# AIM OF THE EXERCISE
Retype the records that come next, word for word.

_ _ _ _

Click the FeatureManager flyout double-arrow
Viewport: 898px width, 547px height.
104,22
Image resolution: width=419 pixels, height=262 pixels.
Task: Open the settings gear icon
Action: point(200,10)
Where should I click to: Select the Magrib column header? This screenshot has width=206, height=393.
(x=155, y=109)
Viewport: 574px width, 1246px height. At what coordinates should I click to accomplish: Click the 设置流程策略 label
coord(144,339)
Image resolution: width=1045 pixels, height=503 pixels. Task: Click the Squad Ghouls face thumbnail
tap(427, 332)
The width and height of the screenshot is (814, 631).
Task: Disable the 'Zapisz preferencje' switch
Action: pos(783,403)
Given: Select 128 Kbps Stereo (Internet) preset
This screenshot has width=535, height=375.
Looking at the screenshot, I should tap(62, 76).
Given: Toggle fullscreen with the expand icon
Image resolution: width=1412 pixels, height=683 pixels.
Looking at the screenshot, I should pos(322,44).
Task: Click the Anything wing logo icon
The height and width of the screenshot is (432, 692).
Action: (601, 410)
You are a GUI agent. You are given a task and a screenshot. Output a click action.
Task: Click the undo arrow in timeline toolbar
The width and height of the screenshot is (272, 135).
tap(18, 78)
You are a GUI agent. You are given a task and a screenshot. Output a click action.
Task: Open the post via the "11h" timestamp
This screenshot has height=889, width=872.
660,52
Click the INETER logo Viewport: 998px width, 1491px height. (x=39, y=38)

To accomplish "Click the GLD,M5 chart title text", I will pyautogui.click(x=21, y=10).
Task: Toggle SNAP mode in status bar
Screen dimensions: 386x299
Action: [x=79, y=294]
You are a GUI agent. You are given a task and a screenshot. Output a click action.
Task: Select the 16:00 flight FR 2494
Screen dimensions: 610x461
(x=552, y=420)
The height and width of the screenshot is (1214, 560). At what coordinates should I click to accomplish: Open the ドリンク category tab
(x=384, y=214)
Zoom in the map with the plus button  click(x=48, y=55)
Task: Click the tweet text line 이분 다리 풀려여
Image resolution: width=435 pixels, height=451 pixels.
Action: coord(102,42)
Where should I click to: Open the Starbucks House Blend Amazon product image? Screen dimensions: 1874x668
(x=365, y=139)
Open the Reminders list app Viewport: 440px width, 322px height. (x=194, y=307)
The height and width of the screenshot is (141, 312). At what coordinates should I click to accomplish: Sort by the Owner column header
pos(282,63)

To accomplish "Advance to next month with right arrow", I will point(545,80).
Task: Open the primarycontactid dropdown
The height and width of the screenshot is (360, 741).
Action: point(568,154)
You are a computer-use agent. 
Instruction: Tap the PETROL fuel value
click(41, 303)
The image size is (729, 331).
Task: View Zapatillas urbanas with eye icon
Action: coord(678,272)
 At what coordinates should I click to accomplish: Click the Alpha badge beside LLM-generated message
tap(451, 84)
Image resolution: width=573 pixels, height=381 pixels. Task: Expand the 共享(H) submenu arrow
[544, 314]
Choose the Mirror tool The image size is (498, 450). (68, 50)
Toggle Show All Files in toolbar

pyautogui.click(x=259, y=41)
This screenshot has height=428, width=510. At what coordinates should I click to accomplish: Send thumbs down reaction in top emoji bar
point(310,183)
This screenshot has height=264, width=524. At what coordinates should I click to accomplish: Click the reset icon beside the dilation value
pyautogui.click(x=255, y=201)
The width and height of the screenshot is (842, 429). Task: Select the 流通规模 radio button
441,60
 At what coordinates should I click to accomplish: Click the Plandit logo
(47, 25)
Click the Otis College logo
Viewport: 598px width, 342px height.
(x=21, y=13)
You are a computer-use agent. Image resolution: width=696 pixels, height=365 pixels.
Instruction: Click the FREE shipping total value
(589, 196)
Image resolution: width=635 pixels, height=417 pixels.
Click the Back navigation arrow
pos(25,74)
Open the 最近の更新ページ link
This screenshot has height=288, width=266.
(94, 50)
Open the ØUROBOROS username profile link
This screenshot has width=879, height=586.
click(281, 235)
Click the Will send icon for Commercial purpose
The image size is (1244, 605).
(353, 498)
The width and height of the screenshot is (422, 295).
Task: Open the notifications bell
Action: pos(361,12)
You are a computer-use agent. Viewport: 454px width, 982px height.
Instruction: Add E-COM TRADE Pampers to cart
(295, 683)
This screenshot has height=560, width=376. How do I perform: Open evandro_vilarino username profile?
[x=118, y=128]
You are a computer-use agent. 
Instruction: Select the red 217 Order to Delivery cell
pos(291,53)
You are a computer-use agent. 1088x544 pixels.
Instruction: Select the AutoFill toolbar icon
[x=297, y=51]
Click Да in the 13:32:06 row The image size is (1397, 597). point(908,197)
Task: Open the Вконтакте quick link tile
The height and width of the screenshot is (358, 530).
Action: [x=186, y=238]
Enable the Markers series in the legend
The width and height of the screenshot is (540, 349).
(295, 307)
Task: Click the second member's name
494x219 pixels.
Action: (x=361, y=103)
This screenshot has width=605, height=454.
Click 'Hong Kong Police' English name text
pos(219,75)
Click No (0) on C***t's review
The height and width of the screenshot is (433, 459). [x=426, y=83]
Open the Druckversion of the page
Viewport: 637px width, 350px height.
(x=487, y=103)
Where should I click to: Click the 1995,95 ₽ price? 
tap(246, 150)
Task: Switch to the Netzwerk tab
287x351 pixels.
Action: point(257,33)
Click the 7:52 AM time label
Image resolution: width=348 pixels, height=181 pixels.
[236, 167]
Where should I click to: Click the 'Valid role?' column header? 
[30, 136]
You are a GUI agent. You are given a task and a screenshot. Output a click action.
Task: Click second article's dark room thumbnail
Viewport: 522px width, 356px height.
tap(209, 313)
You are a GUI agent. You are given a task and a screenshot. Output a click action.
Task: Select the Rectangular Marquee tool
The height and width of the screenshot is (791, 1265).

_ _ _ _

# YOUR RESPONSE
Click the FeatureManager flyout double-arrow
Viewport: 898px width, 547px height.
104,22
Image resolution: width=419 pixels, height=262 pixels.
Task: Open the settings gear icon
Action: point(200,10)
Where should I click to: Select the Magrib column header? This screenshot has width=206, height=393.
(x=155, y=109)
Viewport: 574px width, 1246px height. At what coordinates should I click to accomplish: Click the 设置流程策略 label
coord(144,339)
Image resolution: width=1045 pixels, height=503 pixels. Task: Click the Squad Ghouls face thumbnail
tap(427, 332)
The width and height of the screenshot is (814, 631).
Task: Disable the 'Zapisz preferencje' switch
Action: pos(783,403)
Given: Select 128 Kbps Stereo (Internet) preset
This screenshot has width=535, height=375.
Looking at the screenshot, I should tap(62, 76).
Given: Toggle fullscreen with the expand icon
Image resolution: width=1412 pixels, height=683 pixels.
Looking at the screenshot, I should pos(322,44).
Task: Click the Anything wing logo icon
The height and width of the screenshot is (432, 692).
Action: (601, 410)
You are a GUI agent. You are given a task and a screenshot. Output a click action.
Task: Click the undo arrow in timeline toolbar
The width and height of the screenshot is (272, 135).
tap(18, 78)
You are a GUI agent. You are given a task and a screenshot. Output a click action.
Task: Open the post via the "11h" timestamp
This screenshot has height=889, width=872.
660,52
Click the INETER logo Viewport: 998px width, 1491px height. (x=39, y=38)

To accomplish "Click the GLD,M5 chart title text", I will pyautogui.click(x=21, y=10).
Task: Toggle SNAP mode in status bar
Screen dimensions: 386x299
Action: [x=79, y=294]
You are a GUI agent. You are given a task and a screenshot. Output a click action.
Task: Select the 16:00 flight FR 2494
Screen dimensions: 610x461
(x=552, y=420)
The height and width of the screenshot is (1214, 560). At what coordinates should I click to accomplish: Open the ドリンク category tab
(x=384, y=214)
Zoom in the map with the plus button  click(x=48, y=55)
Task: Click the tweet text line 이분 다리 풀려여
Image resolution: width=435 pixels, height=451 pixels.
Action: coord(102,42)
Where should I click to: Open the Starbucks House Blend Amazon product image? Screen dimensions: 1874x668
(x=365, y=139)
Open the Reminders list app Viewport: 440px width, 322px height. (x=194, y=307)
The height and width of the screenshot is (141, 312). At what coordinates should I click to accomplish: Sort by the Owner column header
pos(282,63)

To accomplish "Advance to next month with right arrow", I will point(545,80).
Task: Open the primarycontactid dropdown
The height and width of the screenshot is (360, 741).
Action: point(568,154)
You are a computer-use agent. 
Instruction: Tap the PETROL fuel value
click(41, 303)
The image size is (729, 331).
Task: View Zapatillas urbanas with eye icon
Action: coord(678,272)
 At what coordinates should I click to accomplish: Click the Alpha badge beside LLM-generated message
tap(451, 84)
Image resolution: width=573 pixels, height=381 pixels. Task: Expand the 共享(H) submenu arrow
[544, 314]
Choose the Mirror tool The image size is (498, 450). (68, 50)
Toggle Show All Files in toolbar

pyautogui.click(x=259, y=41)
This screenshot has height=428, width=510. At what coordinates should I click to accomplish: Send thumbs down reaction in top emoji bar
point(310,183)
This screenshot has height=264, width=524. At what coordinates should I click to accomplish: Click the reset icon beside the dilation value
pyautogui.click(x=255, y=201)
The width and height of the screenshot is (842, 429). Task: Select the 流通规模 radio button
441,60
 At what coordinates should I click to accomplish: Click the Plandit logo
(47, 25)
Click the Otis College logo
Viewport: 598px width, 342px height.
(x=21, y=13)
You are a computer-use agent. Image resolution: width=696 pixels, height=365 pixels.
Instruction: Click the FREE shipping total value
(589, 196)
Image resolution: width=635 pixels, height=417 pixels.
Click the Back navigation arrow
pos(25,74)
Open the 最近の更新ページ link
This screenshot has height=288, width=266.
(94, 50)
Open the ØUROBOROS username profile link
This screenshot has width=879, height=586.
click(281, 235)
Click the Will send icon for Commercial purpose
The image size is (1244, 605).
(353, 498)
The width and height of the screenshot is (422, 295).
Task: Open the notifications bell
Action: pos(361,12)
You are a computer-use agent. Viewport: 454px width, 982px height.
Instruction: Add E-COM TRADE Pampers to cart
(295, 683)
This screenshot has height=560, width=376. How do I perform: Open evandro_vilarino username profile?
[x=118, y=128]
You are a computer-use agent. 
Instruction: Select the red 217 Order to Delivery cell
pos(291,53)
You are a computer-use agent. 1088x544 pixels.
Instruction: Select the AutoFill toolbar icon
[x=297, y=51]
Click Да in the 13:32:06 row The image size is (1397, 597). point(908,197)
Task: Open the Вконтакте quick link tile
The height and width of the screenshot is (358, 530).
Action: [x=186, y=238]
Enable the Markers series in the legend
The width and height of the screenshot is (540, 349).
(295, 307)
Task: Click the second member's name
494x219 pixels.
Action: (x=361, y=103)
This screenshot has width=605, height=454.
Click 'Hong Kong Police' English name text
pos(219,75)
Click No (0) on C***t's review
The height and width of the screenshot is (433, 459). [x=426, y=83]
Open the Druckversion of the page
Viewport: 637px width, 350px height.
(x=487, y=103)
Where should I click to: Click the 1995,95 ₽ price? 
tap(246, 150)
Task: Switch to the Netzwerk tab
287x351 pixels.
Action: point(257,33)
Click the 7:52 AM time label
Image resolution: width=348 pixels, height=181 pixels.
[236, 167]
Where should I click to: Click the 'Valid role?' column header? 
[30, 136]
You are a GUI agent. You are given a task and a screenshot. Output a click action.
Task: Click second article's dark room thumbnail
Viewport: 522px width, 356px height.
tap(209, 313)
You are a GUI agent. You are given a task and a screenshot. Output a click action.
Task: Select the Rectangular Marquee tool
The height and width of the screenshot is (791, 1265).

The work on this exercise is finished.